Work instructions -
Please write out word for word the opening lines of the material, including the line with "Viewport: 937px width, 560px height." as the last.

Data section -
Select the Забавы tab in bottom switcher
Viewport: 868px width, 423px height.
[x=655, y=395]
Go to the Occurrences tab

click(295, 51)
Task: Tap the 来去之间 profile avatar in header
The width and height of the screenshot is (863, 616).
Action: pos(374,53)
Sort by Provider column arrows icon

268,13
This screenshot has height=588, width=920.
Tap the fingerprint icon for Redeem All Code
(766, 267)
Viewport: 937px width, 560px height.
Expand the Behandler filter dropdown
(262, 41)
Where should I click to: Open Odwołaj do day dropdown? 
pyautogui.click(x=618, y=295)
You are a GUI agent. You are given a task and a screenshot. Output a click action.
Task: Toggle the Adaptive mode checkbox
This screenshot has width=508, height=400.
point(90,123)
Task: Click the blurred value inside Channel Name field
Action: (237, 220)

Response -
Select the Забавы tab in bottom switcher
Viewport: 868px width, 423px height.
[x=655, y=395]
Go to the Occurrences tab

click(295, 51)
Task: Tap the 来去之间 profile avatar in header
The width and height of the screenshot is (863, 616).
Action: pos(374,53)
Sort by Provider column arrows icon

268,13
This screenshot has height=588, width=920.
Tap the fingerprint icon for Redeem All Code
(766, 267)
Viewport: 937px width, 560px height.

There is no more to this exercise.